During the counseling sessions, Ms. McDowell advised Petitioner that off-color jokes were not accepted in the workplace.
Ms. McDowell also told Petitioner that flirting with female co-workers was inappropriate and would be considered as sexual harassment under Respondent's policy.
Respondent does not provide the Island House Hotel with employees to perform housekeeping duties. Island House Hotel contracts with a company by the name of TIDY for housekeeping services.
Ms. Latham, as Director of Housekeeping, does not supervise TIDY's housekeepers directly. Instead, she interacts with TIDY's supervisors to ensure that the housekeeping duties are performed.

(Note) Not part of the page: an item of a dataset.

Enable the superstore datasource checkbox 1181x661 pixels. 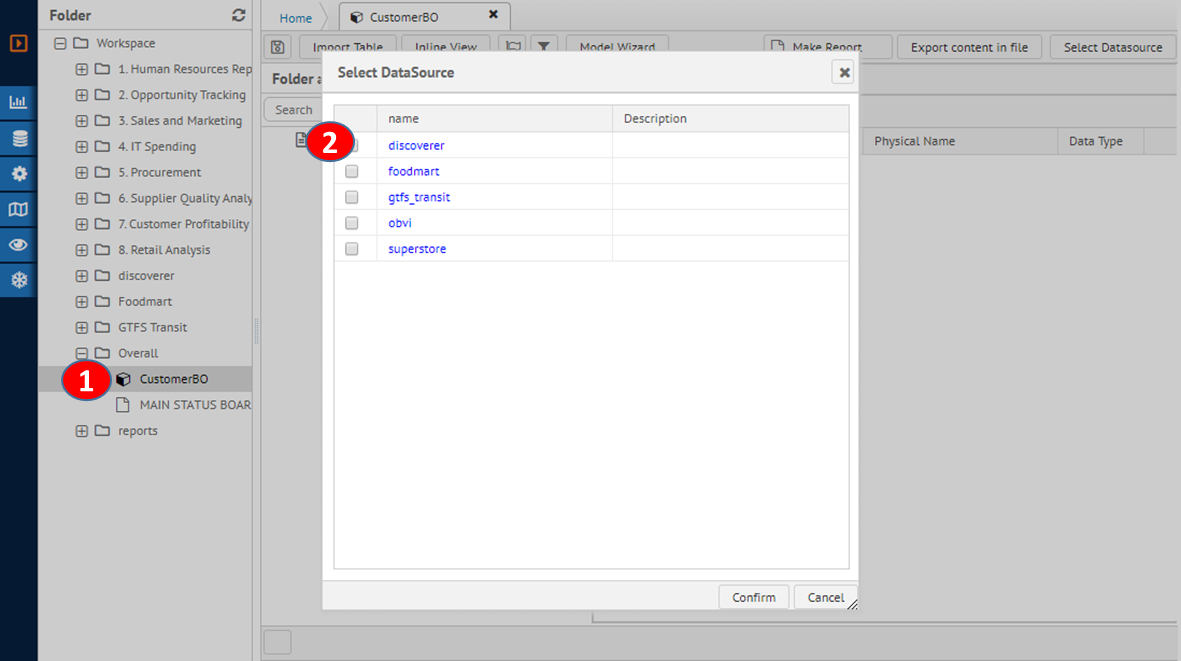tap(352, 249)
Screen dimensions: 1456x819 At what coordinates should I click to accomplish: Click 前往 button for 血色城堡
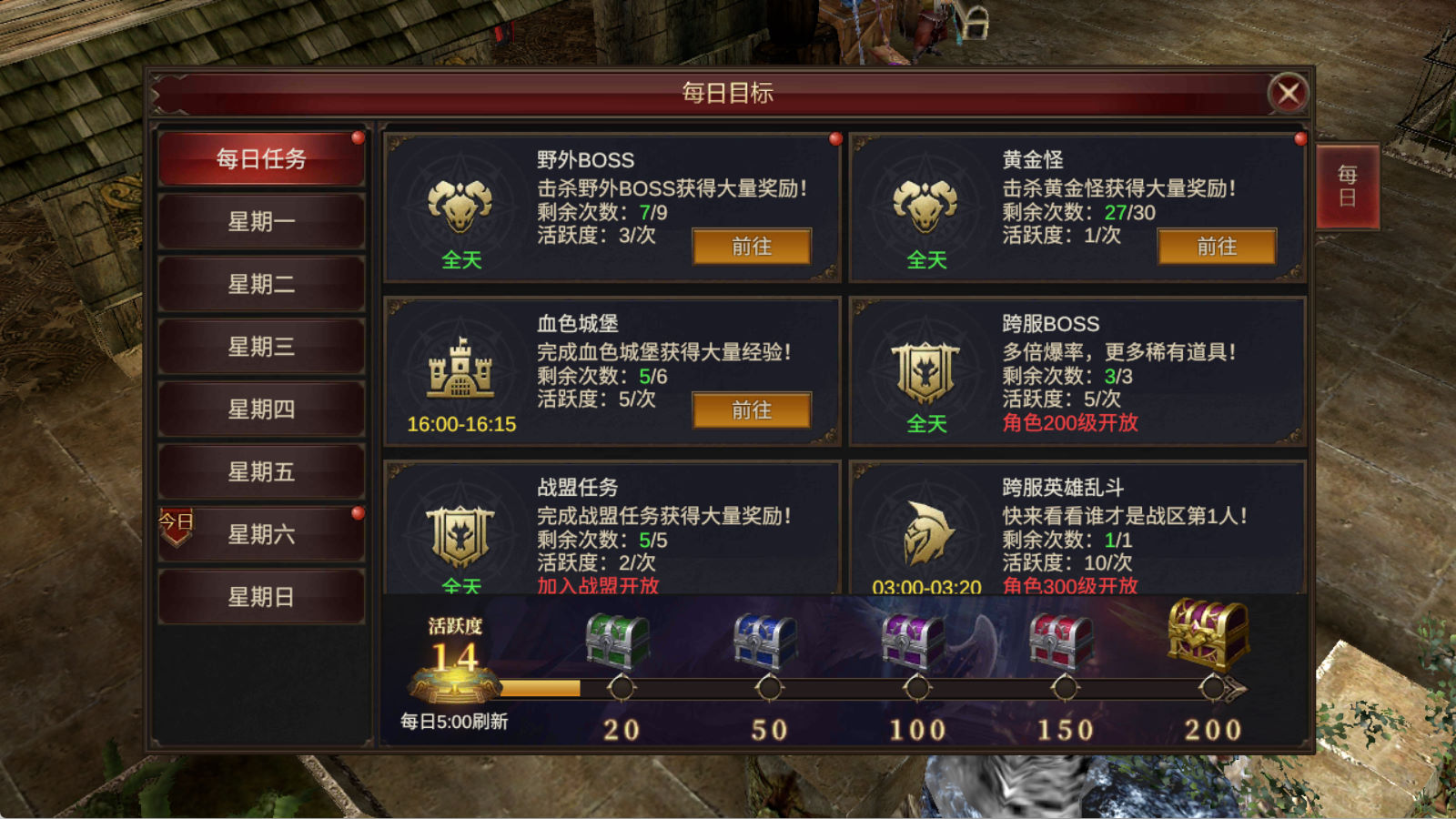(752, 410)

One of TIDY's housekeepers was a young female named April. She began working at Island House Hotel on or about July 23, 2003.
On Friday, July 25, 2003, Petitioner grabbed and jiggled his private parts as he walked down the hall to the elevator at the Island House Hotel. April, Ms. Latham, and a porter named Alan Hoffman, were standing at the elevator. Ms. Latham observed Petitioner's conduct and considered it offensive. Ms. Latham could tell that Petitioner's inappropriate behavior embarrassed April.
On Saturday, July 26, 2003, Ms. Walters was working at the Island House Hotel when she learned that a young man was at the front desk. The young man wanted to speak to Ms. Walters privately. Therefore, Ms. Walters invited the young man to go with her to the sales office.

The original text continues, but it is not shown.